Excerpt to read:
════════
AI and Machine Learning systems have proven a boon to scientific research in a variety of academic fields in recent years. They’ve assisted scientists in identifying genomic markers ripe for cutting-edge treatments, accelerating the discovery of potent new drugs and therapeutics, and even publishing their own research. Throughout this period, however, AI/ML systems have often been relegated to simply processing large data sets and performing brute force computations, not leading the research themselves.
But Dr. Hiroaki Kitano, CEO of Sony Computer Science Laboratories, has plans for a “hybrid form of science that shall bring systems biology and other sciences into the next stage,” by creating an AI that’s just as capable as today’s top scientific minds. To do so, Kitano seeks to launch the Nobel Turing Challenge and develop a AI smart enough to win itself a Nobel Prize by 2050.
“The distinct characteristic of this challenge is to field the system into an open-ended domain to explore significant discoveries rather than rediscovering what we already know or trying to mimic speculated human thought processes,” Kitano wrote in June. “The vision is to reformulate scientific discovery itself and to create an alternative form of scientific discovery.”
“The value lies in the development of machines that can make discoveries continuously and autonomously,” he added, “AI Scientist will generate-and-verify as many hypotheses as possible, expecting some of them may lead to major discoveries by themselves or be a basis of major discoveries. A capability to generate hypotheses exhaustively and efficiently verify them is the core of the system.”
════════
Data segment:
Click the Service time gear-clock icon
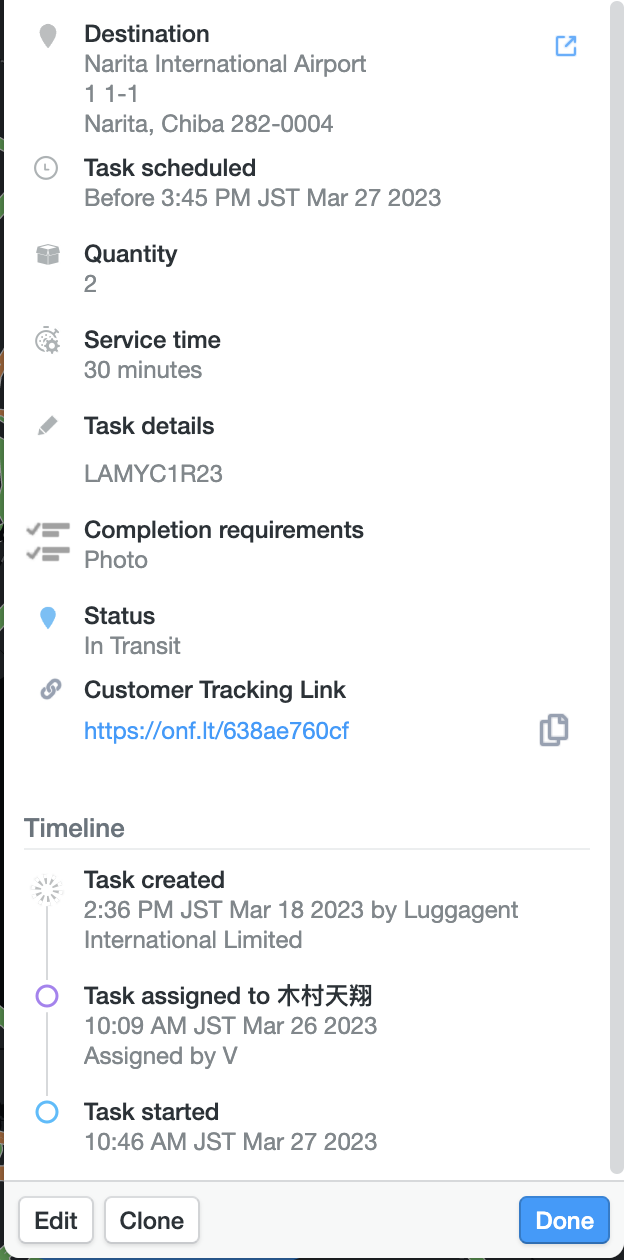624x1260 pixels. tap(47, 340)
════════
Required work:
1) According to the passage on the Nobel Turing Challenge, by what year does Kitano want an AI to win a Nobel Prize?
2) Pick up the passage on the Nobel Turing Challenge after its last sentence and write what comes next.
The listing is separate material, unrelated to the passage on the Nobel Turing Challenge.

Outputs for the tasks:
1) By 2050.

2)
Today’s AIs are themselves the result of decades of scientific research and experimentation, starting back in 1950 when Alan Turing published his seminal treatsie, Computing Machinery and Intelligence. Over the years, these systems have grown from laboratory curios to vital data processing and analytical tools — but Kitano wants to take them a step further, effectively creating “a constellation of software and hardware modules dynamically interacting to accomplish tasks,” what he calls an “AI Scientist.”
“Initially, it will be a set of useful tools that automate a part of the research process in both experiments and data analysis,” he told Engadget. “For example, laboratory automation at the level of a closed-loop system rather than isolated automation is one of the first steps. A great example of this is Robot Scientist Adam-Eve developed by Prof. Ross King that automatically generates hypotheses on budding yeast genetics, plan experiments to support or refute, and execute experiments.”